Ralegan Siddhi is a small village in Ahmadnagar district that has become a national example of watershed-led transformation. In 1975 the village was caught in poverty and illicit liquor trade. The transformation began when a retired army personnel — Anna Hazare — settled there and led a programme of family planning, voluntary labour, prevention of open grazing, tree-felling and liquor.

Work began with the repair of a percolation tank whose embankment had leaked. People rebuilt the bund themselves; for the first time in living memory, the seven wells below it filled with water in summer. A youth group called Tarun Mandal was formed; dowry, caste discrimination and untouchability were banned; open grazing was replaced with stall-feeding; water-intensive crops like sugarcane were prohibited in favour of low-water pulses, oilseeds and selected cash crops. A school was built using only village resources. Local elections were held by consensus. Nyay Panchayats (informal courts) replaced police cases.

Today Ralegan Siddhi has adequate water; agriculture is flourishing — though fertiliser and pesticide use is high. The challenge now is sustaining the gains across generations.

— NCERT, India: People and Economy

Other model watershed cases include Hiware Bazar in Maharashtra (close to Ralegan Siddhi) and Sukhomajri in Haryana — pioneer of the participatory watershed approach in the 1970s. In these villages, integrated treatment of land and water has revived agriculture and reversed migration.

DISCUSS — Lessons from Ralegan Siddhi
L5 Evaluate

Ralegan Siddhi turned around through community labour, voluntary effort and prohibition of water-intensive crops. Discuss in groups:

  1. Could the Ralegan model work in your own village or town? What conditions would make it succeed or fail?
  2. What role should government schemes (like PMKSY, Atal Bhujal) play, and where should the community lead?
Guidance
The Ralegan model needs strong local leadership, broad social consensus and willingness to change cropping patterns. It works best when the community itself owns the project and the State acts as a supportive partner — providing technical help, financing recharge wells and check-dams, and certifying outcomes — rather than dictating from above. Without these conditions, top-down watershed schemes typically fail in the implementation phase.

Rainwater Harvesting

Rainwater harvesting? is a method of capturing and storing rainwater for various uses. It is also used to recharge groundwater aquifers. It is a low-cost and eco-friendly technique that preserves every drop of water by guiding rain into borewells, pits and wells. Rainwater harvesting increases water availability, checks the declining groundwater table, improves the quality of groundwater through dilution of contaminants like fluoride and nitrates, prevents soil erosion and flooding, and arrests salt-water intrusion in coastal areas if used to recharge aquifers.
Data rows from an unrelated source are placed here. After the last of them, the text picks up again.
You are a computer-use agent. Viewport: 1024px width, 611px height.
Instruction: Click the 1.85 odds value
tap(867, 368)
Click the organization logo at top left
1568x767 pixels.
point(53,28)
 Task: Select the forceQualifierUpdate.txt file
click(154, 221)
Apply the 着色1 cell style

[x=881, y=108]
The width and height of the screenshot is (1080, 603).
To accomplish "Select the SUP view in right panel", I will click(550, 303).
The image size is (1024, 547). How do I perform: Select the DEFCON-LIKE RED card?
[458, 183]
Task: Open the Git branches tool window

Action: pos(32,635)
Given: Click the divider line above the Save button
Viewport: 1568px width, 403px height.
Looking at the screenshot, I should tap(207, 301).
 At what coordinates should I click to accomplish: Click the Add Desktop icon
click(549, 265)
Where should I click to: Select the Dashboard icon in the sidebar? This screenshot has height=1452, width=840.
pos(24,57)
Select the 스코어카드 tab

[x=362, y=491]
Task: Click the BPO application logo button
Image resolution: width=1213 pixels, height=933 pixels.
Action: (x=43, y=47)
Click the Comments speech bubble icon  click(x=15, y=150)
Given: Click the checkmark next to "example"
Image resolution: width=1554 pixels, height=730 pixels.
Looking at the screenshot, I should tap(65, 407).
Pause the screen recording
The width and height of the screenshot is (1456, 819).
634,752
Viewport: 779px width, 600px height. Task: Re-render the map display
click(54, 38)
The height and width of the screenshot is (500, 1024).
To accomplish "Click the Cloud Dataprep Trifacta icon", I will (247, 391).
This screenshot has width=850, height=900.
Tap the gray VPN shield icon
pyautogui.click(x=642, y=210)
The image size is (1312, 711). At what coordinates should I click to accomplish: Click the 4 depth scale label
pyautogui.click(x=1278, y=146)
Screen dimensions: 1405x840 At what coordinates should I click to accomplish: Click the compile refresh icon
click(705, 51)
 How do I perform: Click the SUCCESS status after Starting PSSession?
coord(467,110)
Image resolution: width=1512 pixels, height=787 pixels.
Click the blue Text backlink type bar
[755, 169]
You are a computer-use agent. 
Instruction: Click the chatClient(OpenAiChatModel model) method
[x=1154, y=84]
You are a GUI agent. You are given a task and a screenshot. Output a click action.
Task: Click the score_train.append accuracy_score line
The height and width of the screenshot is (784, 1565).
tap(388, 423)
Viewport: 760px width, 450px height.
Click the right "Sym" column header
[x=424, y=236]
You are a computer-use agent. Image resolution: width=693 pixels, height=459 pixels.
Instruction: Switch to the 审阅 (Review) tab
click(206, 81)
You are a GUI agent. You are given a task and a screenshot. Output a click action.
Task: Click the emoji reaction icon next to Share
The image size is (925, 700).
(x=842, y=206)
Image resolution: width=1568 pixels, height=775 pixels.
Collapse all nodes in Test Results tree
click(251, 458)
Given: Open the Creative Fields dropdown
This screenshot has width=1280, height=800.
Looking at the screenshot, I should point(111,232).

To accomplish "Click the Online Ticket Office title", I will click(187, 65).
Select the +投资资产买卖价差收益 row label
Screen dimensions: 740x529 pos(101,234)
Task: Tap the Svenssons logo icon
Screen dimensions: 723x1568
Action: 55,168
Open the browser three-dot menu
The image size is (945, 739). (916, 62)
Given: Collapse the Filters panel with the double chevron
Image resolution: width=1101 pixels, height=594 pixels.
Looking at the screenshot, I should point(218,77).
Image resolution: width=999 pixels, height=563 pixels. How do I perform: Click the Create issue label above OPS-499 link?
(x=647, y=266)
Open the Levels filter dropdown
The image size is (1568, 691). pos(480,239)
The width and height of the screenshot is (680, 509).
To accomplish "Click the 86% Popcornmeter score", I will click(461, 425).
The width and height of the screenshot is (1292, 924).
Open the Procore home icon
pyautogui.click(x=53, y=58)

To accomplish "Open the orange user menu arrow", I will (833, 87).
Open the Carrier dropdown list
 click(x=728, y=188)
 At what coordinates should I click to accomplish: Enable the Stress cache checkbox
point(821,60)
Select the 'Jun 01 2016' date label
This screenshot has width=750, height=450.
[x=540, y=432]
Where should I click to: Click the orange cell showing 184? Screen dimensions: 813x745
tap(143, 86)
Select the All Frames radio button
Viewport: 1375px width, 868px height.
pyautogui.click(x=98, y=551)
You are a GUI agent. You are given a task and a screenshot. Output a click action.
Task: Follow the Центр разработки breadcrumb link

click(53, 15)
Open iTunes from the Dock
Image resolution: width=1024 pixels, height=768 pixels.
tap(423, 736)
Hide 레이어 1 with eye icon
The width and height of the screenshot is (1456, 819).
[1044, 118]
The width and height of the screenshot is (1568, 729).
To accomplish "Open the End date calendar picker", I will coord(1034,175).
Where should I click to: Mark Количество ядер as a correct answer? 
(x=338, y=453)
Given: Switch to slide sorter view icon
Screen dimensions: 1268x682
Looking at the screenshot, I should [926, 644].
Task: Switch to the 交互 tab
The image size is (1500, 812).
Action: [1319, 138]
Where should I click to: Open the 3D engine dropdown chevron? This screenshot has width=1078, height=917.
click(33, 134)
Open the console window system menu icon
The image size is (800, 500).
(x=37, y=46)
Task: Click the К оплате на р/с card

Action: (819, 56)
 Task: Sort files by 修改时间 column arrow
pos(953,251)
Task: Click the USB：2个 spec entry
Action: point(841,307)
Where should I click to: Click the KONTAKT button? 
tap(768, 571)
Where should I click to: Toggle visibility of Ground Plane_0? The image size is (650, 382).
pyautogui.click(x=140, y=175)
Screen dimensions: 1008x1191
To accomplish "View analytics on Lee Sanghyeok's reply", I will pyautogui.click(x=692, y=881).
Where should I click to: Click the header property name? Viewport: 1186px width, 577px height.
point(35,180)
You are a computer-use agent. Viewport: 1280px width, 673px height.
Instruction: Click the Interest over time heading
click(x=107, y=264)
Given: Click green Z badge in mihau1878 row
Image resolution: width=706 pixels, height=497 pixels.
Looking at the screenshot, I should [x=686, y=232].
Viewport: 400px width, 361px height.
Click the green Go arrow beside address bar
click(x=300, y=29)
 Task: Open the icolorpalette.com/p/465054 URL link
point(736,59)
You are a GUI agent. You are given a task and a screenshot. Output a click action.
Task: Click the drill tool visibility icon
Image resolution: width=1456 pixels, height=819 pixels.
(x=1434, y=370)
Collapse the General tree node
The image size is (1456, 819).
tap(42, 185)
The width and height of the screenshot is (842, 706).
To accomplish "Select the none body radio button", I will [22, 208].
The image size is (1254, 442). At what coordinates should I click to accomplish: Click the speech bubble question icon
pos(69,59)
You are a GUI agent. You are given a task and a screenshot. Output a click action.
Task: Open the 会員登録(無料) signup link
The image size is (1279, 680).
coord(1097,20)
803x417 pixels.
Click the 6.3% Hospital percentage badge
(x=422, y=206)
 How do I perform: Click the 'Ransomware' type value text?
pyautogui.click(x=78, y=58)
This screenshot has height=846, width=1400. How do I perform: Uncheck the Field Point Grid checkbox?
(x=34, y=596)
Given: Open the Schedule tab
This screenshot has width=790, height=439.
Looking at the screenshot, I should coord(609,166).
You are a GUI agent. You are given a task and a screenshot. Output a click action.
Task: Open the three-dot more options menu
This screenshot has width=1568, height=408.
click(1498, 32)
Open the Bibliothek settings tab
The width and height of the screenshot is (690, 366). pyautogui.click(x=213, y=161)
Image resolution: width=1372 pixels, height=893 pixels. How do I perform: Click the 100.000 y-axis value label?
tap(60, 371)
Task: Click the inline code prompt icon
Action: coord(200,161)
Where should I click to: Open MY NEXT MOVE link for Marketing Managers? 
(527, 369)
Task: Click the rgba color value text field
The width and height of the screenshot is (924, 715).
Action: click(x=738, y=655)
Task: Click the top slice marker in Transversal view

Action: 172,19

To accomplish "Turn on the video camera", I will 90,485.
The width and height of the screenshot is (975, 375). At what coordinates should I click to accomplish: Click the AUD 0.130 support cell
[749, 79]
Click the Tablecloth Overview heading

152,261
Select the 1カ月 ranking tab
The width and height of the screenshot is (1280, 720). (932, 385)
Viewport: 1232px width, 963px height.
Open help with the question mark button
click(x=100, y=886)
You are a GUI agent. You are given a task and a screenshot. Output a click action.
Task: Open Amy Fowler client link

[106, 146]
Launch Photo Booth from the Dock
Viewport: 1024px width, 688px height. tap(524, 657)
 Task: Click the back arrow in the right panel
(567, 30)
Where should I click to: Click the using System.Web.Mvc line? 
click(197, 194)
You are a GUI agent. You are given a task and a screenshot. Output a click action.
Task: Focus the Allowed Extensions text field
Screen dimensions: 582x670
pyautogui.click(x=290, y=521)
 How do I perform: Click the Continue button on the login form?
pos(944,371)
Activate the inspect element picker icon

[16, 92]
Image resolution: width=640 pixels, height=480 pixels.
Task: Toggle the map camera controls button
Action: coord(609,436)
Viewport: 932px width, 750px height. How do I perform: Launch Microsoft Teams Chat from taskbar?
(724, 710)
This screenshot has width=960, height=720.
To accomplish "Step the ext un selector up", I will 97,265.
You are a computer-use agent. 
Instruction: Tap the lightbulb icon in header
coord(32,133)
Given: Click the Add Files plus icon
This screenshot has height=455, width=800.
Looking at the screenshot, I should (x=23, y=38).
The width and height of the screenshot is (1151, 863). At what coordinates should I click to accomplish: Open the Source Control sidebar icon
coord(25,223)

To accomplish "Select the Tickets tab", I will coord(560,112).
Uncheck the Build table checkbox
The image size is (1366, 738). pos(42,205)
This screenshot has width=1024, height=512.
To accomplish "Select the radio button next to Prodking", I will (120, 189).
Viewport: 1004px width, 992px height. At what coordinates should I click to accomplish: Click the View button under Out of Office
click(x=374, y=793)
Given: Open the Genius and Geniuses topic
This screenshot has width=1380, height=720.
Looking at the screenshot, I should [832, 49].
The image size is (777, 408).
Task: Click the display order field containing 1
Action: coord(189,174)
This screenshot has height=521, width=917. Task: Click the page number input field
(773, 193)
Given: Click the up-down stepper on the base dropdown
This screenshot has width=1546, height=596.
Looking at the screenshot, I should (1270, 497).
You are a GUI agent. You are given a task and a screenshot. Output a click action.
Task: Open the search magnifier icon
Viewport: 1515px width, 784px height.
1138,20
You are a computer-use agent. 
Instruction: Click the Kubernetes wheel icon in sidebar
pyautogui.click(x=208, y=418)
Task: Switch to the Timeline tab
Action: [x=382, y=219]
Traditional Rainwater Harvesting in India

Indians have practised rainwater harvesting for centuries through diverse local techniques. In rural areas it is done using surface storage bodies like lakes, ponds and irrigation tanks. Some celebrated traditional structures:

🌪
Tanka / Kund (Rajasthan)
A covered underground tank built near or inside the house or village to store harvested rainwater — the lifeline of arid Rajasthan's desert villages.
🌍
Johad (Rajasthan)
A small earthen check-dam across a seasonal stream that captures monsoon water for cattle and groundwater recharge. Revived widely in Alwar district.
🍂
Ahar-Pyne (Bihar)
South Bihar's ancient system: ahar = catchment basin, pyne = artificial channel. Water flows from upland through pynes into ahars for paddy irrigation.
🌩
Kuls (Himachal)
Long irrigation channels carved along hillsides that take glacier melt-water from high-altitude streams to terraced fields below.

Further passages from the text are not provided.